Sur ses traits lisses comme la surface d'un lac gelé, je crois discerner ce qui s'apparente à une pointe de... soulagement ? Je finis par comprendre quand elle suppose en haussant un sourcil blond parfaitement épilé :

- Petit-ami ?

Pitié non. Non ! J'avale ma salive de travers et rougit de nouveau. Évidemment que cette idée la soulagerait. Ma mère est persuadée que je vais finir seule et que la meilleure chose qui pourrait m'arriver serait de me mettre en couple pour "éviter de ressasser le passé". Je me rembrunis.

- Non, juste Royce, je la détrompe en songeant que la situation ne peut pas devenir plus embarrassante.

Je me trompais.

- Oh. Je me disais aussi. On peut toujours espérer, non ? ajoute-t-elle, faussement guillerette en s'adressant à Royce sur le ton de la confidence. Ma fille a tendance à être un peu trop réservée et elle ne m'a jamais présenté un seul garçon. Elle a du mal à se débarrasser de sa timidité.

Elle a lâché cela comme si elle discutait de sa gamine de dix ans avec une amie, ou du moins un autre adulte. Royce ne lui rend pas son sourire. Il la fixe de son regard vide d'androïde, le genre qui mettrait n'importe qui mal-à-l'aise. N'importe qui sauf ma mère.

- Alors, qui êtes-vous si vous ne sortez pas avec ma fille, Royce ? insiste-t-elle, sa curiosité légèrement piquée.

- Un employé, tranche sèchement la voix coupante de Chris derrière moi.

Je me retourne en sursaut pour voir mon oncle claquer la portière de sa Jaguar et nous rejoindre de son pas pressé. Son visage est fermé à double tour, ses traits marqués par une colère à peine contenue et lorsqu'il m'effleure, son regard s'emplit d'ombres effrayantes.

- Ah, se contente de commenter ma mère, presque déçue avant de se désintéresser de Royce.

Parce que si ma mère apprécie les gens gâtés par la nature, elle ne s'intéresse pas au personnel. Jamais. Elle, snob ? Naaan, je ne vois pas ce qui pourrait faire penser cela.

- Dans ce cas, pourriez-vous monter mes bagages, lance-t-elle à Royce sans vraiment poser de point d'interrogation à la fin de sa phrase.
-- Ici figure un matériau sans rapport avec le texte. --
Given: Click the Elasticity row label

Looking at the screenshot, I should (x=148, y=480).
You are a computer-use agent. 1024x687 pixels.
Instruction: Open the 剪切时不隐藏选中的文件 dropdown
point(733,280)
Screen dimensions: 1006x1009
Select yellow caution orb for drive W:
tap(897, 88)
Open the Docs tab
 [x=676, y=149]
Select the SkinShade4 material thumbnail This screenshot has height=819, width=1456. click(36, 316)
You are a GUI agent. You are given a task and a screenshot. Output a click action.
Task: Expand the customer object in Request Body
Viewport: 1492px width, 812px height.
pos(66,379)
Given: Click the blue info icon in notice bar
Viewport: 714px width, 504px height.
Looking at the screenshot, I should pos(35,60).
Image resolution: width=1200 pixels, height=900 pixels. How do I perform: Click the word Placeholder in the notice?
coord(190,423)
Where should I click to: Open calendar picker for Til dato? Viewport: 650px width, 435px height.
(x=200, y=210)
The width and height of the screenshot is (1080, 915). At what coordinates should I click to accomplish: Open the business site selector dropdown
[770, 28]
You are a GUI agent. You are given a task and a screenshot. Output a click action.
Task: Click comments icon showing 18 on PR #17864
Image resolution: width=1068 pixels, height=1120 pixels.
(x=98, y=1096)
Ma colère contre le mécanicien envolée, je la fusille du regard. Il me semble voir Chris ravaler un rictus amusé. Royce ne relève pas. Il se borne à toiser ma mère de haut en bas comme jamais aucun "employé" n'a dû oser le faire. Puis, il pivote vers moi et, levant le bas, presse ma sucette oubliée contre mes lèvres pour me la rendre. Surprise, j'ouvre la bouche et reprends la confiserie qu'il glisse dedans. Sans un mot de plus, il nous fausse compagnie et s'éloigne en direction du garage, me laissant seule avec les deux dragons.